= Dataset entries =
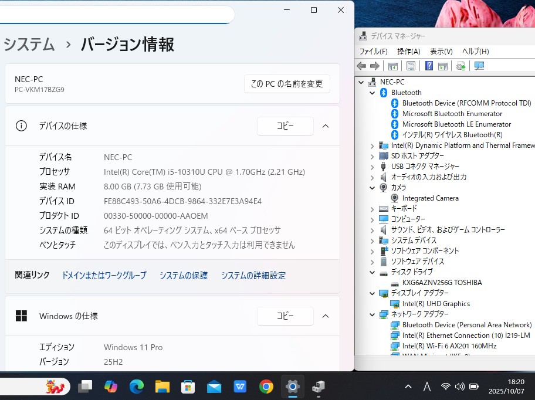Open the 操作(A) menu
535x400 pixels.
tap(408, 52)
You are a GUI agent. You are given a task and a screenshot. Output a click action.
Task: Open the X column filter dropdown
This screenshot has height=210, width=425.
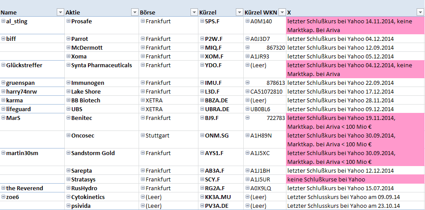[x=420, y=12]
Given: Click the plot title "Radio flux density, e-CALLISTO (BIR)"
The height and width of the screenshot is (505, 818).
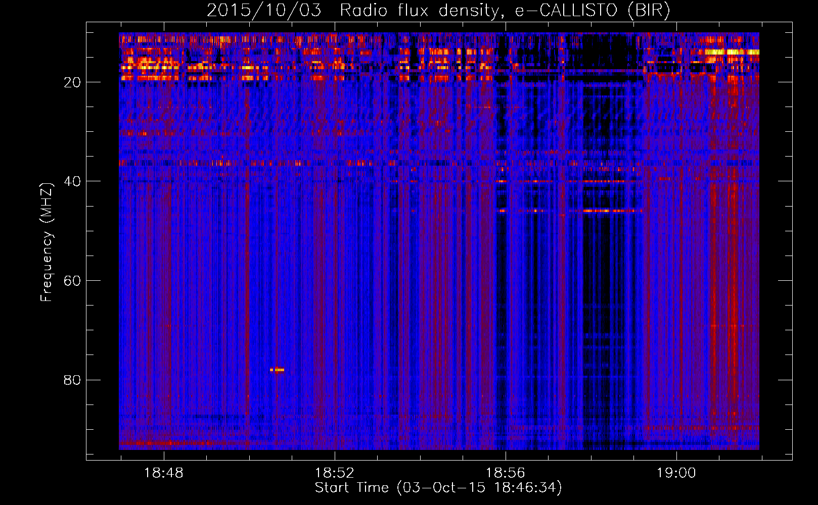Looking at the screenshot, I should 505,11.
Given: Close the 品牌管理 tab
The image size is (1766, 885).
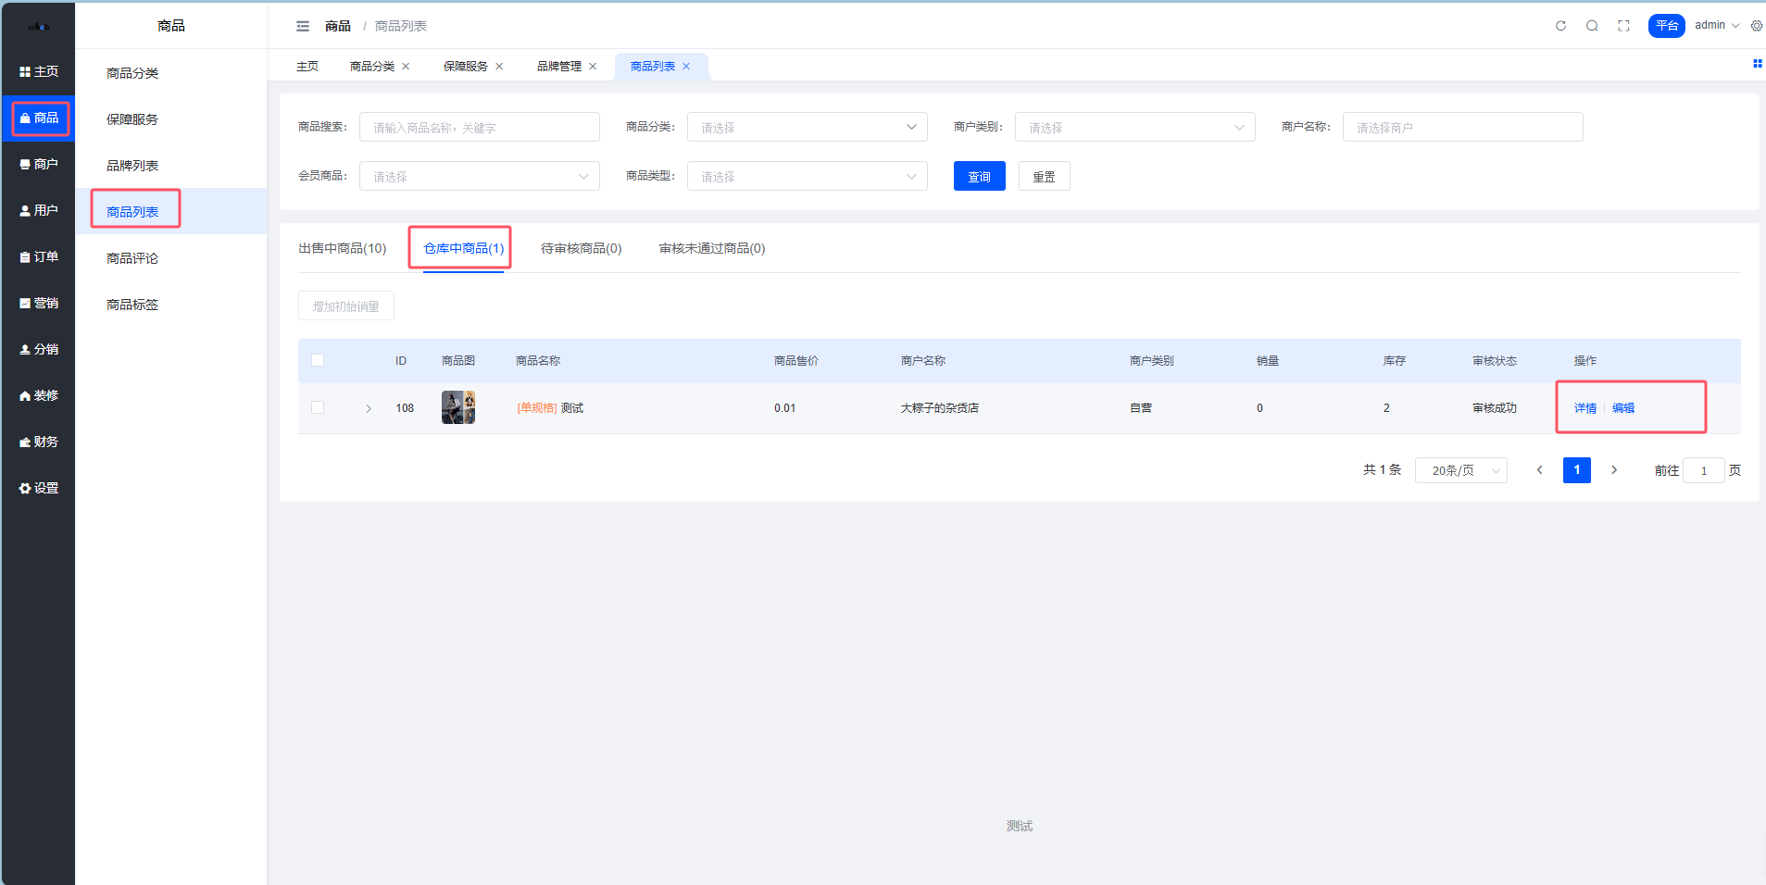Looking at the screenshot, I should click(x=593, y=67).
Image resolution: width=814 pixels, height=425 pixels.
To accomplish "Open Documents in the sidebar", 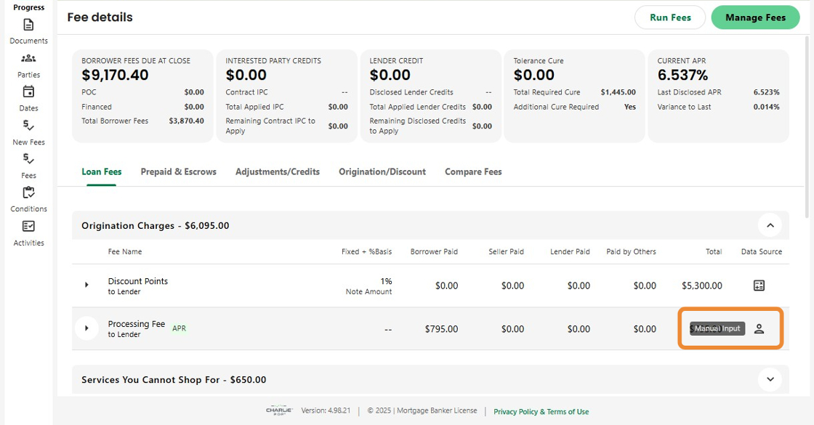I will 28,25.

= Task to complete =
Copy the lines above exactly, starting with the line that contains "You are a GUI" and ending with the line that contains "Given: Close the 品牌管理 tab", and leave out any pictures.

= Exercise response =
You are a GUI agent. You are given a task and a screenshot. Output a click action.
Task: Open the X column filter dropdown
This screenshot has height=210, width=425.
[x=420, y=12]
Given: Click the plot title "Radio flux density, e-CALLISTO (BIR)"
The height and width of the screenshot is (505, 818).
Looking at the screenshot, I should 505,11.
Given: Close the 品牌管理 tab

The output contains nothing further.